The document uniting Fine Gael, Fianna Fáil and the Green Party in Government has come under fire for its lack of provisions relating to medicines funding.
The document, Programme for Government – Our Shared Future, is extensive and gives detail on every policy area. Implementing Sláintecare is a priority for the new coalition as part of a drive towards universal health care. The Programme states:
“Many of the healthcare responses to COVID-19 are important elements of Sláintecare, and we will identify how to keep the gains. Underpinning our approach will be the provision of more health services in the community, increases in capacity, including bed, ICU and critical care capacity, and the promotion of good public health policy. Our approach will be patient centred.”
However, the Irish Pharmaceutical and Healthcare Association (IPHA) has sharply criticised the Programme. It says:
“The ‘Programme for Government – Our Shared Future’, published today [Monday], is welcome in many respects but it leaves unresolved the funding crisis for new medicines, according to the Irish Pharmaceutical Healthcare Association (IPHA), which represents the international research-based biopharmaceutical industry.
“For almost a year, there has been a deliberate decision from Government to provide no new funding to the HSE for new medicines. The HSE has asked and was refused.
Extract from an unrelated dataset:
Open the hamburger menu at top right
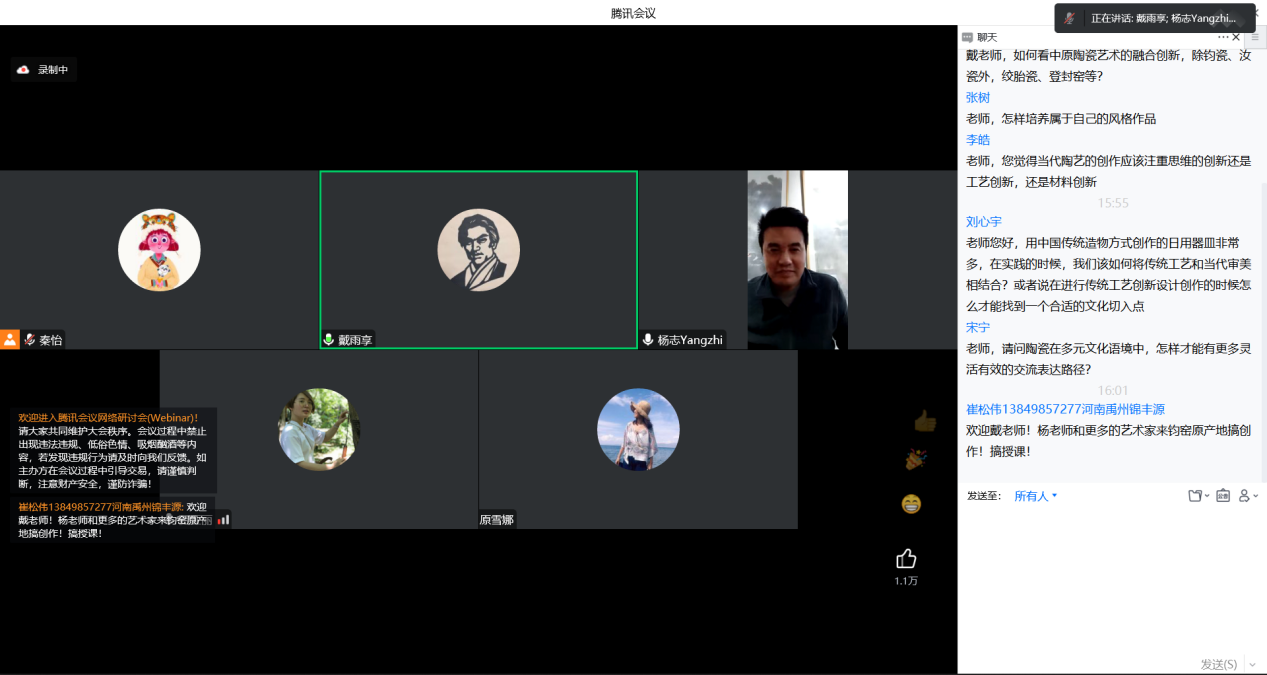 pyautogui.click(x=1255, y=37)
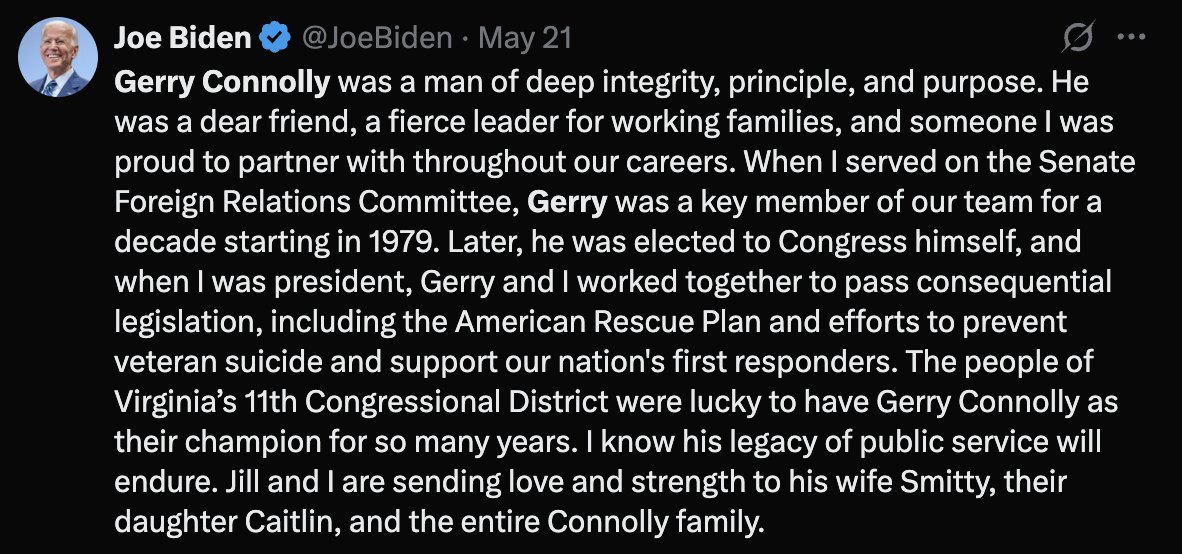Open the Joe Biden display name link
1182x554 pixels.
coord(182,37)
This has created a backlog of at least 18 new medicines still unavailable for patients, despite having met Irish clinical effectiveness and value for money tests.”
A spokesperson said that funding for new medicines is “in crisis”. The IPHA says it has offered to contribute to the funding of new medicines in order to get them to patients sooner, and it hopes to discuss this with the Government when a new budget is prepared.